Work to do =>
a. Do these statements agree with the Killiney Kopitiam profile below? Answer yes or no for each, quoting the deciding words. (i) Woon is 32 years old. (ii) Woon was formally dressed when he came to greet the interviewer. (iii) Woon began his career in his family's property business.
b. Duplicate the part of the Killiney Kopitiam profile below that opens with the words containing "Tien Yuan Woon, 32, is" and closes with "Woon Brothers foundation.".

Passage to read =>
It was like walking into the past of Singapore as I entered into Lorong Telok, a group of restored shophouses nestled within the financial district, next to iconic Boat Quay attraction. Yet this area is filled with modern eateries, cafes and entertainment spots that seeks to attract the business crowd for their daily meals and enjoyment.
One iconic signboard stood out among the others. It provided reminisce of the good old days of the 80s and 90s era. In the interior of the shophouse stood the familiar setting of a Kopi-tiam, a traditional coffee shop found in South-East Asia. It was a dichotomy of sorts having a traditional setting vying against the upbeat modern setting of its neighbors.
In a timely fashion, my interviewee came walking down from the upper floors of the shophouse to greet me as I arrived. He was dressed very casually, unexpected of a man whom I would have assumed should dress up for the important role that he represent in his business. But that casual dressing belie the depth of thought and vision he has.
Woon, Director of Killiney Kopitiam, standing in front of a Killiney cafe.
Tien Yuan Woon, 32, is Director of Killiney Kopitiam, and the second generation of Woons who owns the brand of the same name. The first generation consists of his father and his three uncles whom painstakingly built this business to where it is today.
I spoke to him about his career, the evolution of his family business and his vision for sustainable future cities.
Started a career by giving back first
Woon is a graduate from the School of Business at the National University of Singapore. Instead of diving into the family’s main businesses in property, construction and food and beverage, he first started work at his family’s foundation, the Woon Brothers foundation.

Available data =>
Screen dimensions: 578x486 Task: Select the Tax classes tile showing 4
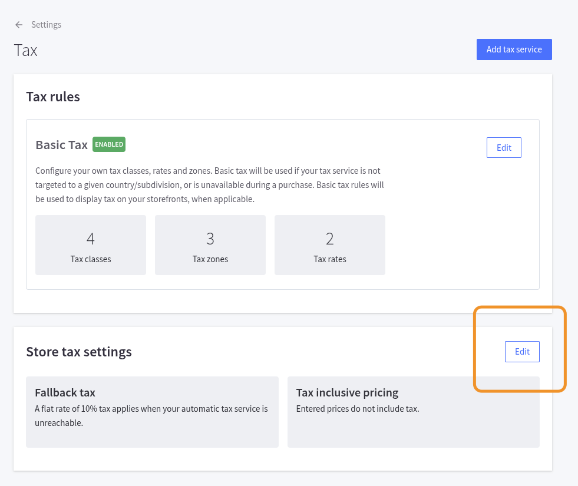coord(90,244)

Responses =>
a.
(i) Yes: "Tien Yuan Woon, 32, is Director of Killiney Kopitiam"
(ii) No: "He was dressed very casually"
(iii) No: "he first started work at his family’s foundation, the Woon Brothers foundation"

b.
Tien Yuan Woon, 32, is Director of Killiney Kopitiam, and the second generation of Woons who owns the brand of the same name. The first generation consists of his father and his three uncles whom painstakingly built this business to where it is today.
I spoke to him about his career, the evolution of his family business and his vision for sustainable future cities.
Started a career by giving back first
Woon is a graduate from the School of Business at the National University of Singapore. Instead of diving into the family’s main businesses in property, construction and food and beverage, he first started work at his family’s foundation, the Woon Brothers foundation.